### EXERCISE INSTRUCTIONS:
Scan the records below and report how many lines include the string "agent"; the number alone will do.

### MATERIAL FOR THIS EXERCISE:
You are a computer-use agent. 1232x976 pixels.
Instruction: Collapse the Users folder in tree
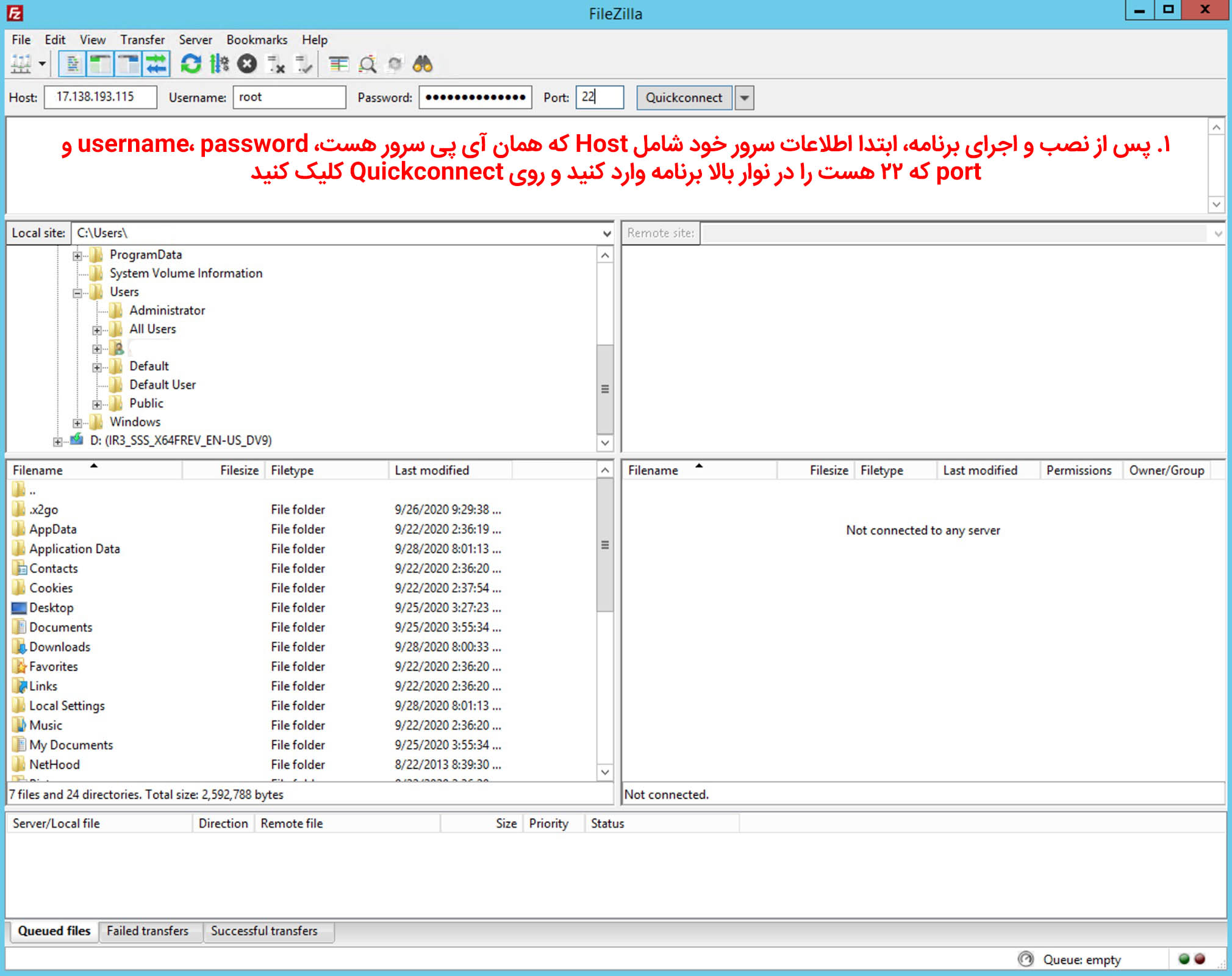coord(77,293)
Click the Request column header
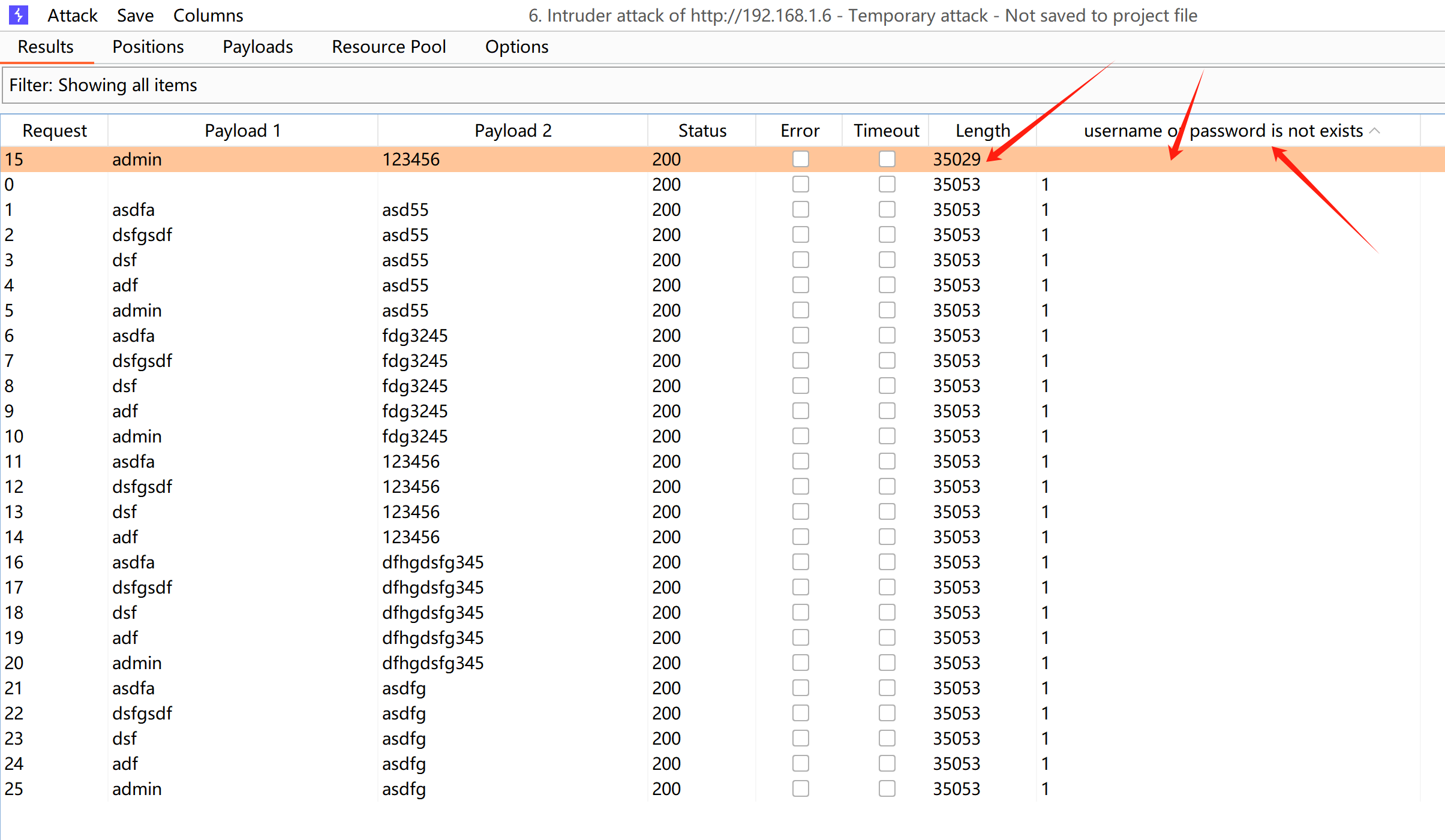This screenshot has height=840, width=1445. pyautogui.click(x=54, y=131)
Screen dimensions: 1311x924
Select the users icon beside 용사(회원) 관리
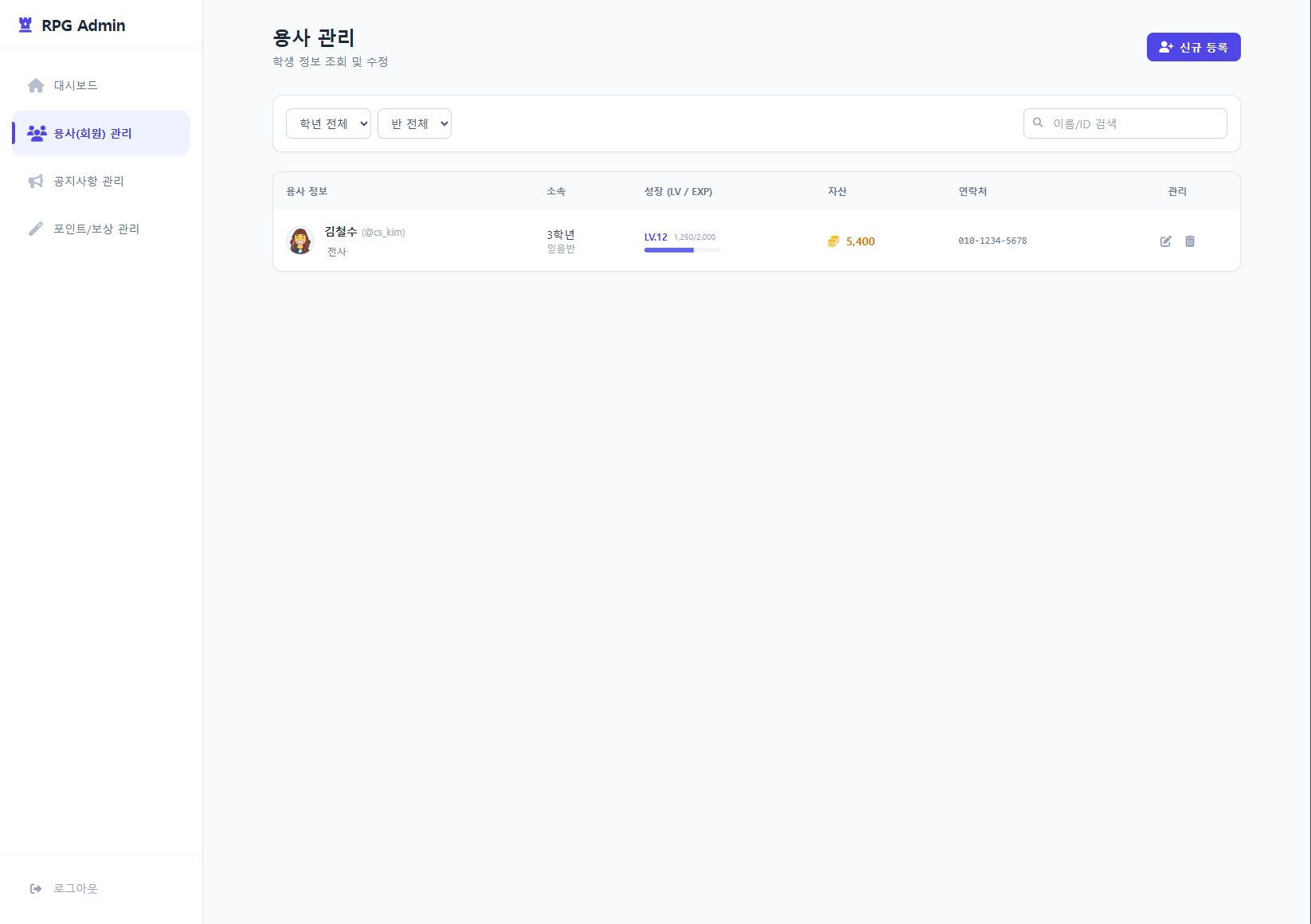coord(36,133)
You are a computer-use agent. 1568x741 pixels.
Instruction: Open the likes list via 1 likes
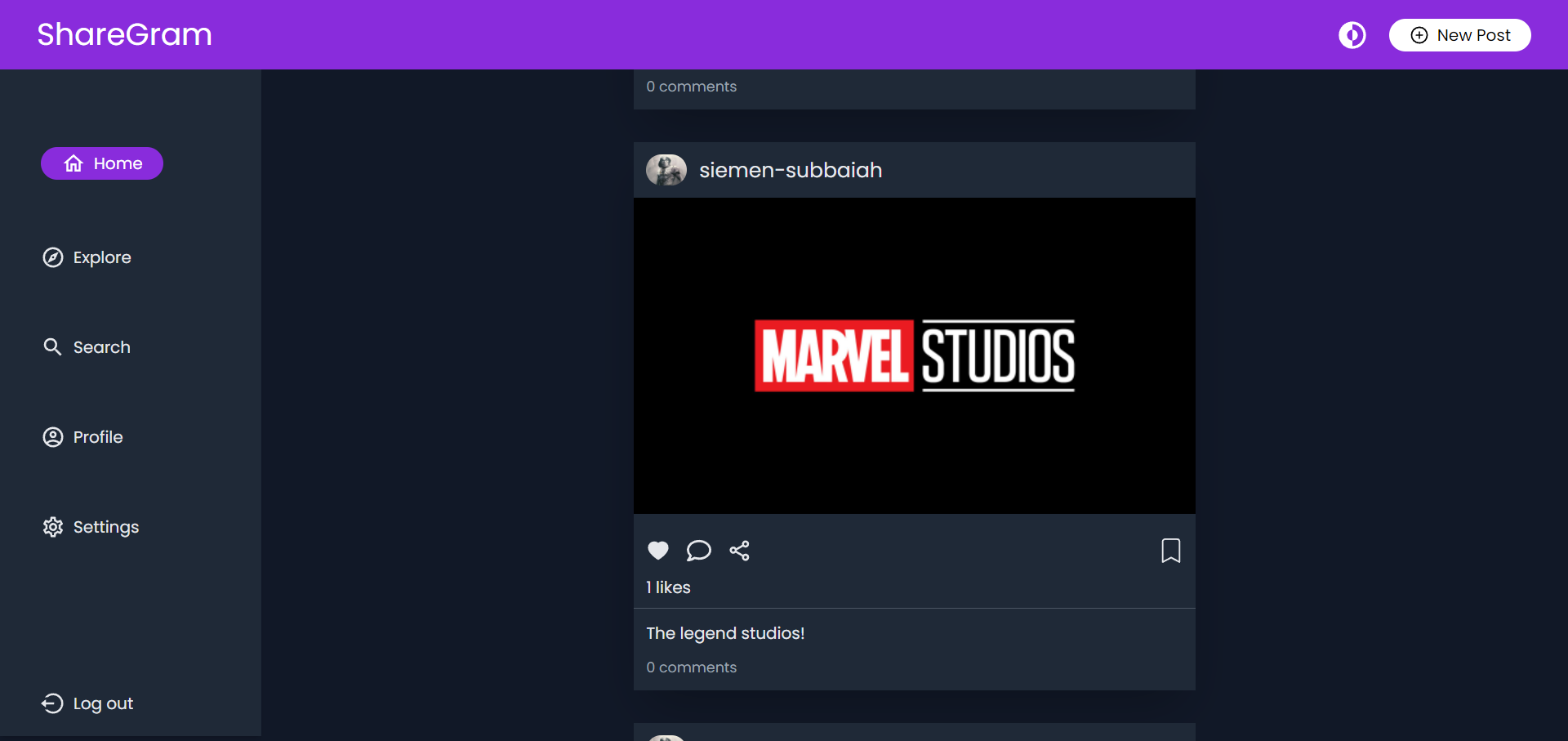(x=668, y=587)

### SOLUTION:
2